Simultaneous Target of HEN and Columns with Variable Feed Temperatures for a Toluene Disproportionation Plant

• Published in: Industrial & engineering chemistry research Vol. 53; no. 25; pp. 10429 - 10438
• Main Authors: Zhang, B. J, Luo, X. L, Liu, K, Chen, Q. L, Li, Wenkai
• Format: Journal Article
• Language: English
• Published: American Chemical Society 25.06.2014
• Subjects: Columns (process); Disproportionation; Mathematical analysis; Mathematical models; Mixed integer; Nonlinear programming; Streams; Toluene; Utilities
• ISSN: 0888-5885; 1520-5045
• DOI: 10.1021/ie500111z

Though toluene disproportionation is an important process for producing para-xylene, it is heavily energy intensive because of its high reaction temperature and the need to separate close boiling-point components. Pinch analysis is often used to target utility requirements for process systems. Nevertheless, the supply and final temperatures of process streams are all predetermined according to the sequential method indicated in the onion model.
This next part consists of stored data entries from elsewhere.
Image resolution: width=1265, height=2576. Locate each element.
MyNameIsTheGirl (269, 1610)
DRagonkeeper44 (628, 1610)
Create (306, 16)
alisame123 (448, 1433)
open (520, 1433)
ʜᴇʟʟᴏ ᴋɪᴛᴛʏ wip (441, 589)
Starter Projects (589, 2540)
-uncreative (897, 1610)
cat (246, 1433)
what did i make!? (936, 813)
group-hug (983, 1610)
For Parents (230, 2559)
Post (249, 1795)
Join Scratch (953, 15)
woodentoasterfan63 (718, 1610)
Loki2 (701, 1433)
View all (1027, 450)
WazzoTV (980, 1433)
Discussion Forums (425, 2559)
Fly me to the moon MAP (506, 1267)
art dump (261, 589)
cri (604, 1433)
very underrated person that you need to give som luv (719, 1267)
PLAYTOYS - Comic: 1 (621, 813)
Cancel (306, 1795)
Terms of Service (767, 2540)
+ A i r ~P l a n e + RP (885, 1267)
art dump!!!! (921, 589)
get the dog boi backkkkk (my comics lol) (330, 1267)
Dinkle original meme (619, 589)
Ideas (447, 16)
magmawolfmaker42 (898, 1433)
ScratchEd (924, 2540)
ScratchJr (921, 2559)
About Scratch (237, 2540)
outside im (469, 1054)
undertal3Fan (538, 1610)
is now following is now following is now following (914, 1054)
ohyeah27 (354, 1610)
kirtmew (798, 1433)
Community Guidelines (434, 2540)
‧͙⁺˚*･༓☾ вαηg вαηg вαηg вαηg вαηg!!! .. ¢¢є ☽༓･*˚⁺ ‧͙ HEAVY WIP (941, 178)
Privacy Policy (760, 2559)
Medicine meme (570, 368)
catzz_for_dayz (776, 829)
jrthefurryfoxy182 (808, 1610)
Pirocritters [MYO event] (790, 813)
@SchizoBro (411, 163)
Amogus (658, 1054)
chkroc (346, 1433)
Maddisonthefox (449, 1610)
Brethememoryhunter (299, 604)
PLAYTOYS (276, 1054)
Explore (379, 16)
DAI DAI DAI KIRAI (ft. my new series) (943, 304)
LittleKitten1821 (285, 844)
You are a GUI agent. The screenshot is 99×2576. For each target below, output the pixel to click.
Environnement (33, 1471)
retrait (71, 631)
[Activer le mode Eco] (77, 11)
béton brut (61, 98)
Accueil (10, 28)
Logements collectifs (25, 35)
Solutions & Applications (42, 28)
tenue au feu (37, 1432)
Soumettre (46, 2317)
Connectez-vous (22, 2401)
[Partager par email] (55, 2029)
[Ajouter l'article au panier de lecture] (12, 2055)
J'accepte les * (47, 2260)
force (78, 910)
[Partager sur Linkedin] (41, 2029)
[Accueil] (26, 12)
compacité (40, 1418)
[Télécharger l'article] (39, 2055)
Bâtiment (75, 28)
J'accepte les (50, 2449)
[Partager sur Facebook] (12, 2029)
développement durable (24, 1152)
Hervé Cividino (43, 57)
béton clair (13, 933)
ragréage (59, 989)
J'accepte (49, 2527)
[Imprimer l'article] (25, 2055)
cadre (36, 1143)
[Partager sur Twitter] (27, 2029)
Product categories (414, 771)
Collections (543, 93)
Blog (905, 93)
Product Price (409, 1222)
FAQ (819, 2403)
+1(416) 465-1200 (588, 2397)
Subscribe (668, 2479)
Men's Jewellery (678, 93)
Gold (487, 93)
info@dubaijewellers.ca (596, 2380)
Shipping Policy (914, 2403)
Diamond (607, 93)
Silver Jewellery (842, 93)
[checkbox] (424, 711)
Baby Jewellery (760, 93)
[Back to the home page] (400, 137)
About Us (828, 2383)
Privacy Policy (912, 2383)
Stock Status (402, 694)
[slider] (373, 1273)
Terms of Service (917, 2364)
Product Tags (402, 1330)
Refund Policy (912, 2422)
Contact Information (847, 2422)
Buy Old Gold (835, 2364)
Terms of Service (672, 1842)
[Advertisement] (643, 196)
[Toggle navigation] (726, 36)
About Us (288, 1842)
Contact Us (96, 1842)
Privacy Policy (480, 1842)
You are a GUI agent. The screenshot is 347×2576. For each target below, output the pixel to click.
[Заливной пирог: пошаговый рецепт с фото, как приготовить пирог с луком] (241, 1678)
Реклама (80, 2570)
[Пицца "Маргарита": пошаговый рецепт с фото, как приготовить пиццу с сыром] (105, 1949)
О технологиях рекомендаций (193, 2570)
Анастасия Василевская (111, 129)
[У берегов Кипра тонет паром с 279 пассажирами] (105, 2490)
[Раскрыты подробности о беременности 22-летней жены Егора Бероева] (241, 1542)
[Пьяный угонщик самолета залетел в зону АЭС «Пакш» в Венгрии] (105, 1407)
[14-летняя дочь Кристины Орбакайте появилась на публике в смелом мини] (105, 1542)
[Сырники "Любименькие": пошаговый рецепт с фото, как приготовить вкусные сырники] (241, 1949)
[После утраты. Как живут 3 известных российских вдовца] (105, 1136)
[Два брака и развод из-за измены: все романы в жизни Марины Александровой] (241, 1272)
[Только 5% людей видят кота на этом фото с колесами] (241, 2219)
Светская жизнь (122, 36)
Therefore, the sequential method ignores the influences of outer level facilities on inner level facilities, which leads to suboptimal solutions. To tackle this problem, variable temperatures of process streams are taken into account in this study to simultaneously target the utility requirements of columns and heat exchanger networks in a toluene disproportionation plant. To this end, relevant equations representing the relationships between feed temperatures and heat duties of columns are first obtained based on simulation data. Second, the equations are integrated into a transshipment model. Meanwhile, variable temperatures are introduced into temperature intervals. As a result, a mixed integer nonlinear programming problem is formulated to minimize the utility requirement in the whole toluene disproportionation plant. Third, the solution results are discussed, providing insights into the optimal results and the sensitivity of utility requirement caused by process streams and separation columns.